* Extrait du document *
Pourtant, le tout est formidablement original et cohérent. Ce n'est pas, comme chez Balzac, une course à l'argent et une lutte des classes décrite avec acharnement, mais une orpheline confrontée à des familles fermées. La tragédie d'un cœur sensible plongé dans un monde brutal. C'est un des plus beaux portraits d'innocent persécuté, à qui on enlève jusqu'à son nom, jusqu'à son droit d'exister.
Comment ne pas songer, alors, en fermant ce livre, aux enfants perdus de Vaulx-en-Velin, à la misère de ces interminables banlieues françaises qui ressemblent tant à l'image de la résignation de l'espèce humaine ?
Il faut sans doute une certaine somme d'expériences vécues douloureusement pour construire un tel livre, si ouvert à la douleur humaine. C'est à un “ art de la nécessité ” que Marie NDiaye nous appelle.

* Données disponibles *
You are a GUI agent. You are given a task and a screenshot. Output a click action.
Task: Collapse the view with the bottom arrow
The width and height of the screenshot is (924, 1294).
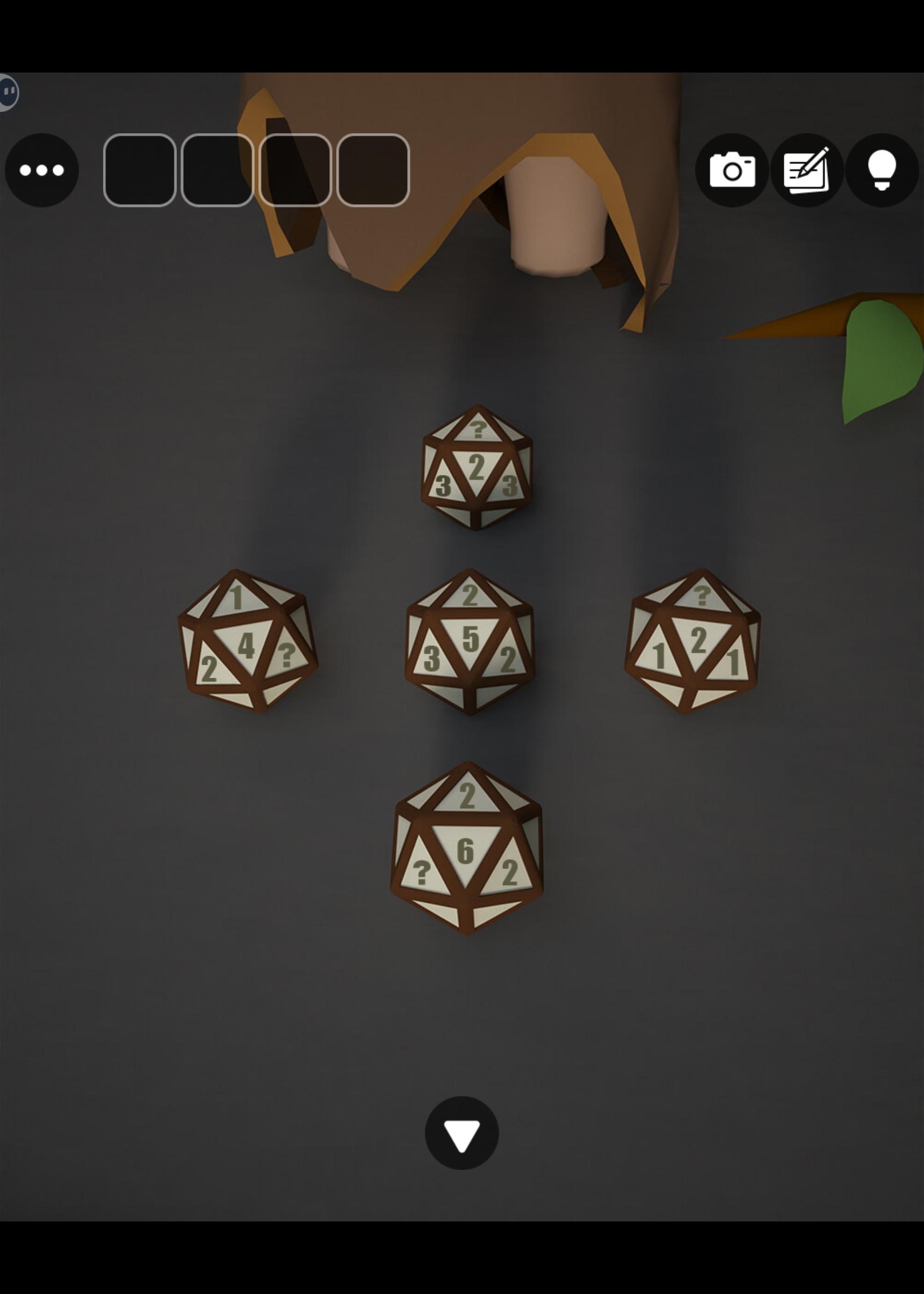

* Tâche courte *
Résumez l'extrait du document en deux phrases.

* Réponse attendue *
Jugé original et cohérent, le livre ne décrit pas, comme chez Balzac, une course à l'argent, mais une orpheline confrontée à des familles fermées, un innocent persécuté à qui l'on enlève jusqu'à son nom. En le refermant, on songe aux enfants perdus de Vaulx-en-Velin, et un livre si ouvert à la douleur humaine demande sans doute des expériences vécues douloureusement.